Print all of the data below line for line, changing nothing.

"""

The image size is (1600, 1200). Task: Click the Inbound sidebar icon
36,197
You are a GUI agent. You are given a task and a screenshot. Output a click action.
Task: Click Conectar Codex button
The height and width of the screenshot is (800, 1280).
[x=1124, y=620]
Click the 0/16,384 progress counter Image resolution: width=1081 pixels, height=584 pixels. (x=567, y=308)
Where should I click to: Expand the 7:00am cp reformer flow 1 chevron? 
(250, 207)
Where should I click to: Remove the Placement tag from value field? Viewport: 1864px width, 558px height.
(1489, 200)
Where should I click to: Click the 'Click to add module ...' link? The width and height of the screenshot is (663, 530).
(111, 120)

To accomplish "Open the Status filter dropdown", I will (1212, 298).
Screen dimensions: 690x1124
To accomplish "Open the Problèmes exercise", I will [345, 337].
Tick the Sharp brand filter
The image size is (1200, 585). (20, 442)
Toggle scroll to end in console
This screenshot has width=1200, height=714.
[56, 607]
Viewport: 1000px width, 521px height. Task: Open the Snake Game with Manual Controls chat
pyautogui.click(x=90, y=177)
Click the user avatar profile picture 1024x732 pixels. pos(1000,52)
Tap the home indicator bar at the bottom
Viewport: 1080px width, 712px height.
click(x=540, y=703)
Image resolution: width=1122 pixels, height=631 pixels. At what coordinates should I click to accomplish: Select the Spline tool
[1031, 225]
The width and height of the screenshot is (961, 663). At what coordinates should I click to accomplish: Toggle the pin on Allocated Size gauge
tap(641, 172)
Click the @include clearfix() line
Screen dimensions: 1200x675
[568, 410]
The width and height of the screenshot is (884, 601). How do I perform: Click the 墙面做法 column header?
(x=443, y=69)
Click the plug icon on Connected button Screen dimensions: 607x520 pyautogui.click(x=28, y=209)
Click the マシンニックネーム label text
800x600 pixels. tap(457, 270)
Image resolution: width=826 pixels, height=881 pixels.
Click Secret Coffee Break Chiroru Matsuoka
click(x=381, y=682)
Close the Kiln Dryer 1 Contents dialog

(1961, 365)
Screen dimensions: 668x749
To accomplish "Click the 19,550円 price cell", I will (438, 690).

"""

→ FINISHED EXERCISE
The image size is (1600, 1200). Task: Click the Inbound sidebar icon
36,197
You are a GUI agent. You are given a task and a screenshot. Output a click action.
Task: Click Conectar Codex button
The height and width of the screenshot is (800, 1280).
[x=1124, y=620]
Click the 0/16,384 progress counter Image resolution: width=1081 pixels, height=584 pixels. (x=567, y=308)
Where should I click to: Expand the 7:00am cp reformer flow 1 chevron? 
(250, 207)
Where should I click to: Remove the Placement tag from value field? Viewport: 1864px width, 558px height.
(1489, 200)
Where should I click to: Click the 'Click to add module ...' link? The width and height of the screenshot is (663, 530).
(111, 120)

To accomplish "Open the Status filter dropdown", I will (1212, 298).
Screen dimensions: 690x1124
To accomplish "Open the Problèmes exercise", I will [345, 337].
Tick the Sharp brand filter
The image size is (1200, 585). (20, 442)
Toggle scroll to end in console
This screenshot has width=1200, height=714.
[56, 607]
Viewport: 1000px width, 521px height. Task: Open the Snake Game with Manual Controls chat
pyautogui.click(x=90, y=177)
Click the user avatar profile picture 1024x732 pixels. pos(1000,52)
Tap the home indicator bar at the bottom
Viewport: 1080px width, 712px height.
click(x=540, y=703)
Image resolution: width=1122 pixels, height=631 pixels. At what coordinates should I click to accomplish: Select the Spline tool
[1031, 225]
The width and height of the screenshot is (961, 663). At what coordinates should I click to accomplish: Toggle the pin on Allocated Size gauge
tap(641, 172)
Click the @include clearfix() line
Screen dimensions: 1200x675
[568, 410]
The width and height of the screenshot is (884, 601). How do I perform: Click the 墙面做法 column header?
(x=443, y=69)
Click the plug icon on Connected button Screen dimensions: 607x520 pyautogui.click(x=28, y=209)
Click the マシンニックネーム label text
800x600 pixels. tap(457, 270)
Image resolution: width=826 pixels, height=881 pixels.
Click Secret Coffee Break Chiroru Matsuoka
click(x=381, y=682)
Close the Kiln Dryer 1 Contents dialog

(1961, 365)
Screen dimensions: 668x749
To accomplish "Click the 19,550円 price cell", I will (438, 690).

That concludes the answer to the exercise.